─── Data rows

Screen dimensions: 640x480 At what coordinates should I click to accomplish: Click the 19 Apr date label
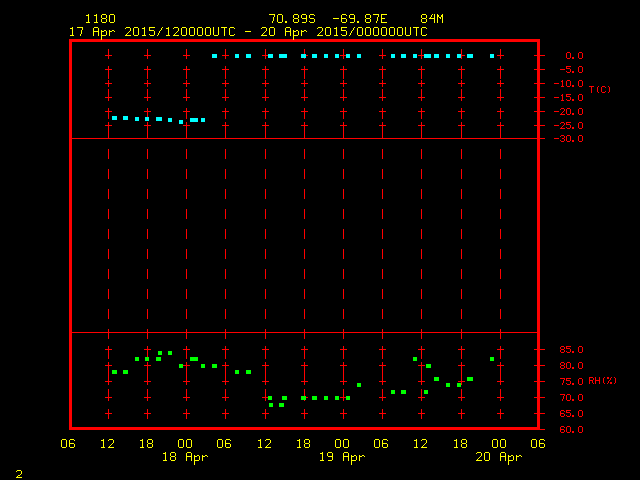coord(342,457)
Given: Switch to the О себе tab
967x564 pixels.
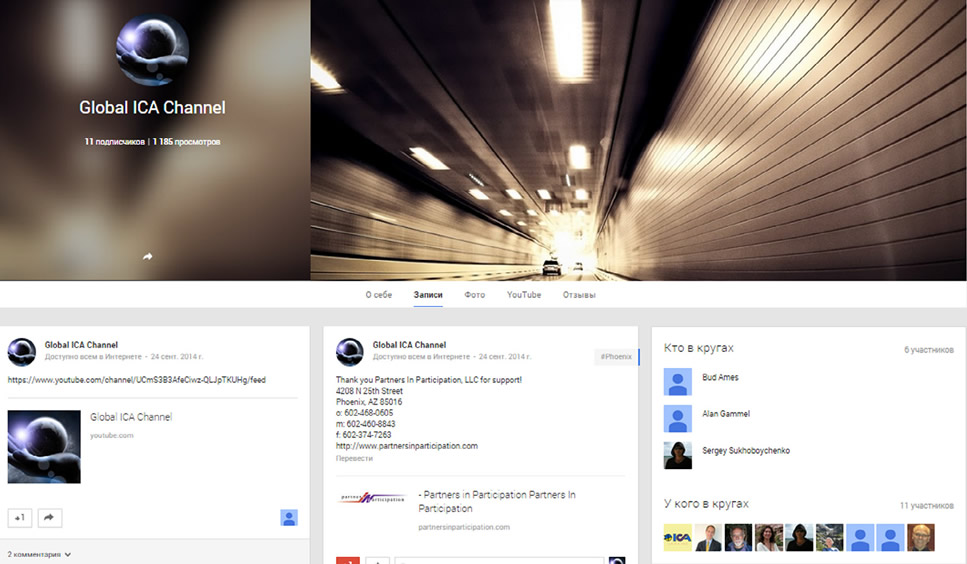Looking at the screenshot, I should click(379, 295).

──────

Exercise aim:
Recast the lines of the data above as a numbered list, leaving out blank lines, and please omit the pictures from your answer.

Output of the task:
1. Screen dimensions: 640x480 At what coordinates should I click to accomplish: Click the 19 Apr date label
2. coord(342,457)
3. Given: Switch to the О себе tab
4. 967x564 pixels.
5. Looking at the screenshot, I should click(379, 295).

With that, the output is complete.